A new birthing unit is to open in Christchurch for women with no pregnancy complications.
Once the unit opens next to Christchurch Hospital in 2023, between 1000 and 2400 women are expected to give birth there every year.
The unit will have four birthing rooms, 20 post-natal rooms, a whānau room, an education room and six assessment rooms, under plans approved by the Canterbury District Health Board and minister of health.
The DHB's midwifery and maternity services executive director, Norma Campbell, said healthy women who gave birth at the centre would be able to stay for a day or two afterwards, supported by whānau.

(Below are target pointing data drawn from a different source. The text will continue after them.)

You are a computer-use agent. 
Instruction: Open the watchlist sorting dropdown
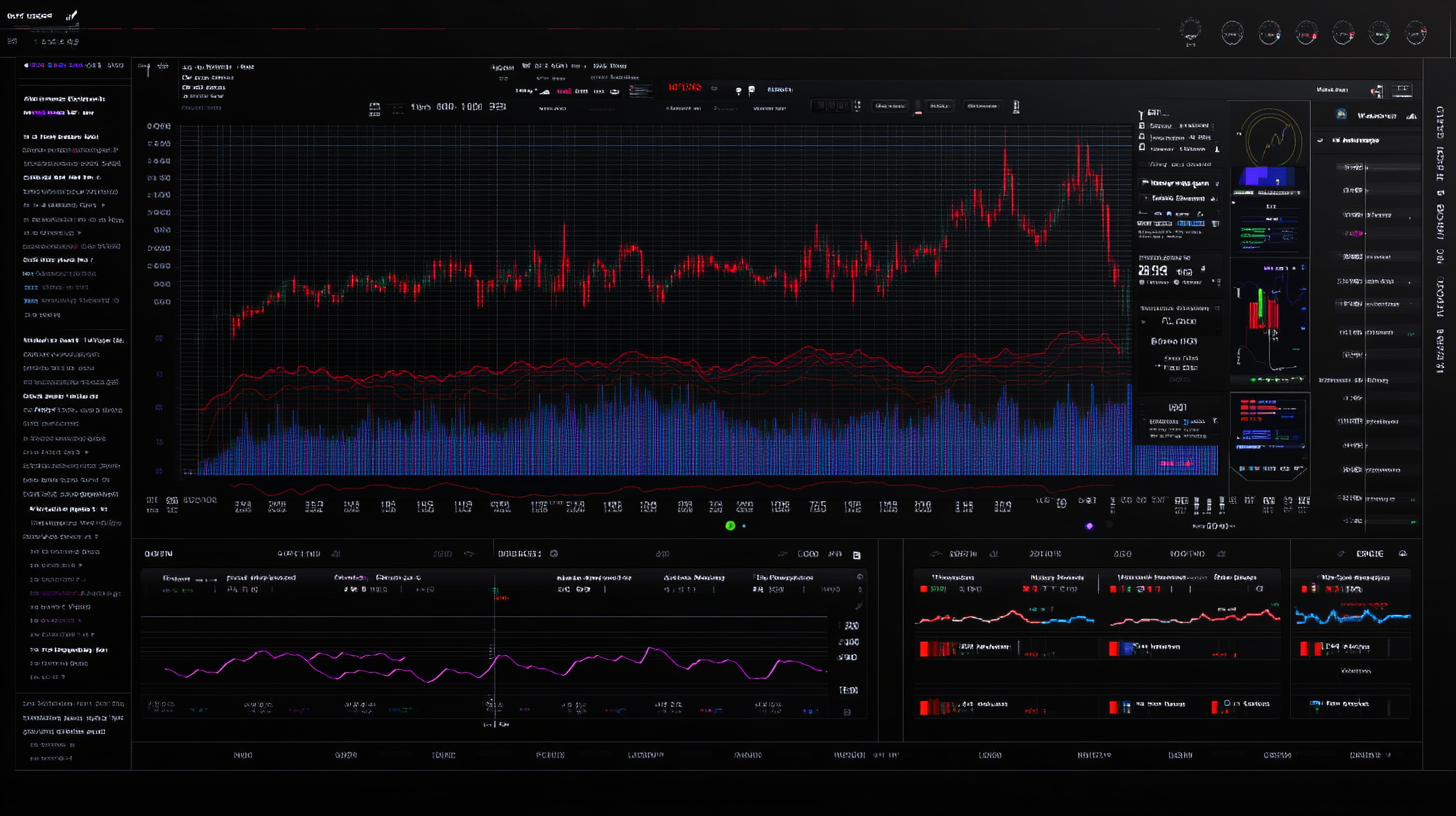pos(1411,117)
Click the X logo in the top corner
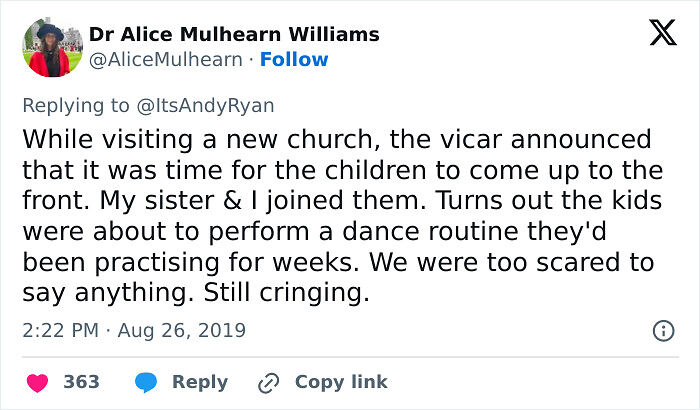This screenshot has width=700, height=410. [x=663, y=35]
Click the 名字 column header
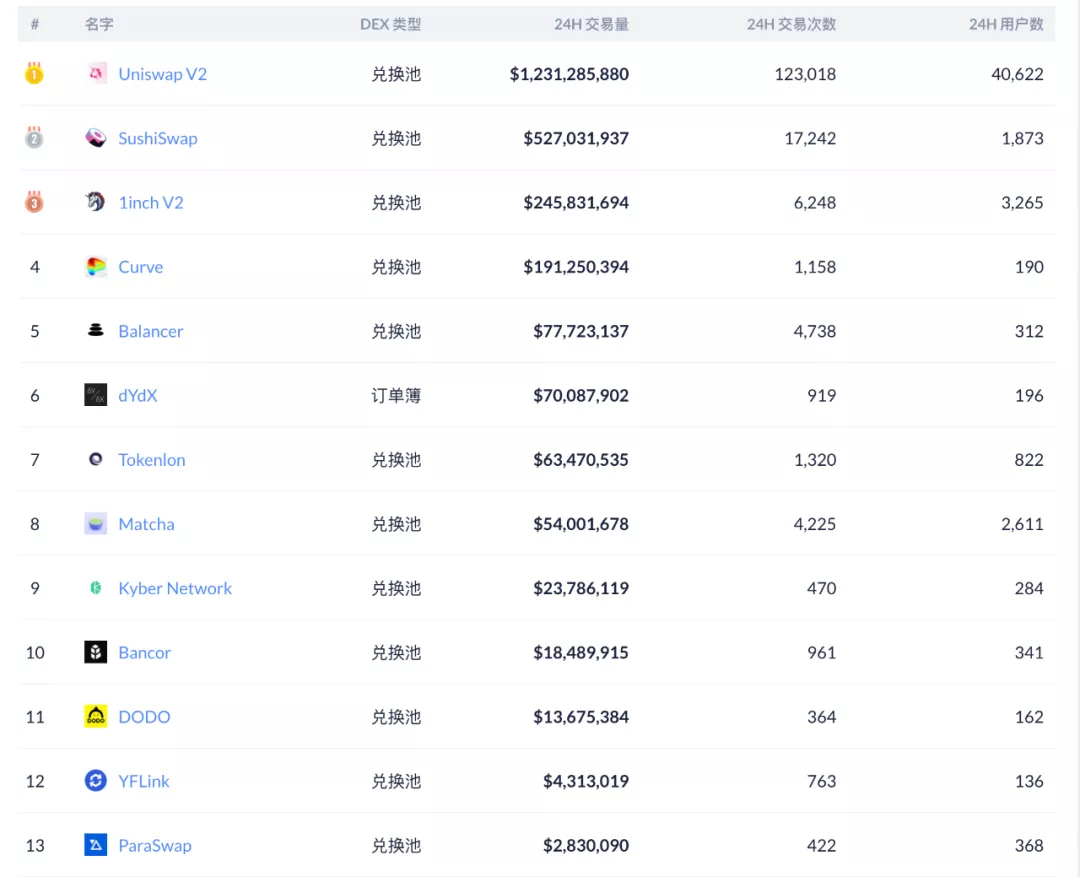Screen dimensions: 1080x877 click(x=99, y=24)
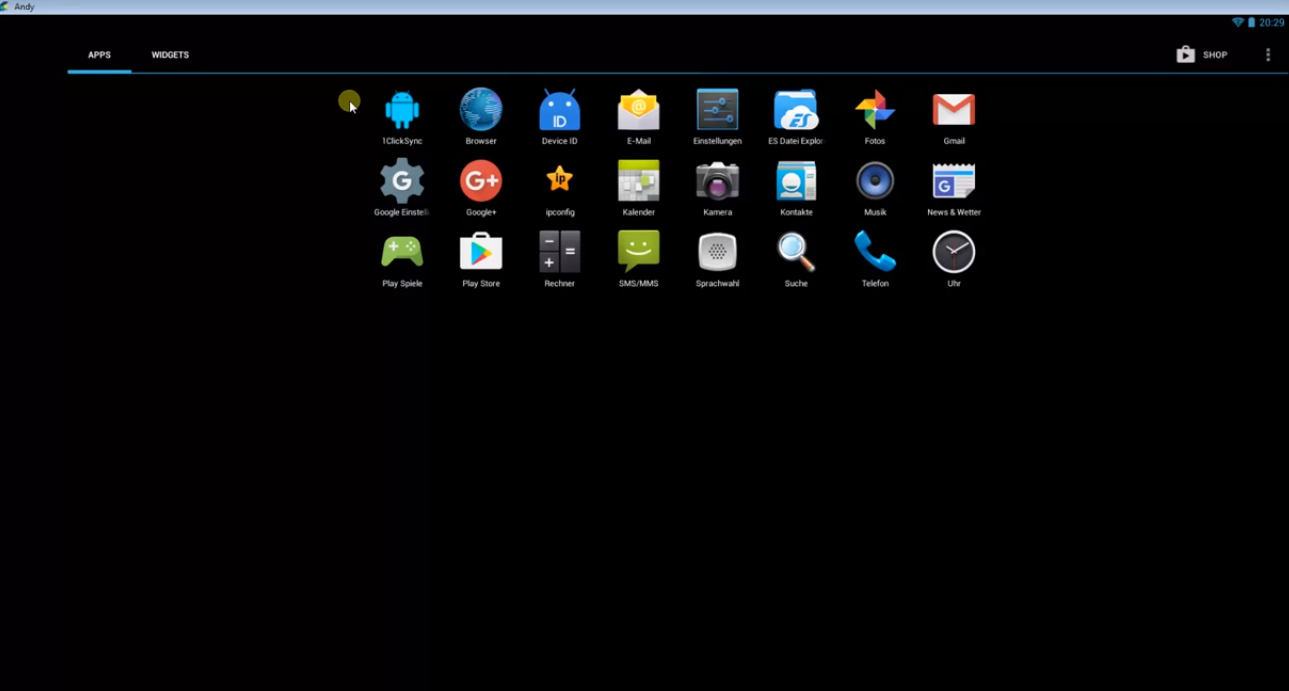Launch the Browser app
This screenshot has width=1289, height=691.
click(x=481, y=111)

"Māmā who birth in a primary unit, supported by a lead maternity carer (LMC), are more likely to have a normal birth," she said.
"The units provide a more calming space than a tertiary hospital and the risks of complications are greatly reduced."
Campbell said the unit was close to Christchurch Women's Hospital, so patients could be transferred quickly if required.
The unit will be staffed by Canterbury DHB midwives, alongside LMCs, and offer a culturally appropriate service.
"For Māori, local midwife-led care in a setting where whānau support is easily accommodated is a cultural expectation, so this new unit also presents an opportunity to improve the equity of our maternity care," Campbell said.
The St Asaph Street building has been leased by the DHB and will be redesigned to transform it into a modern birthing unit.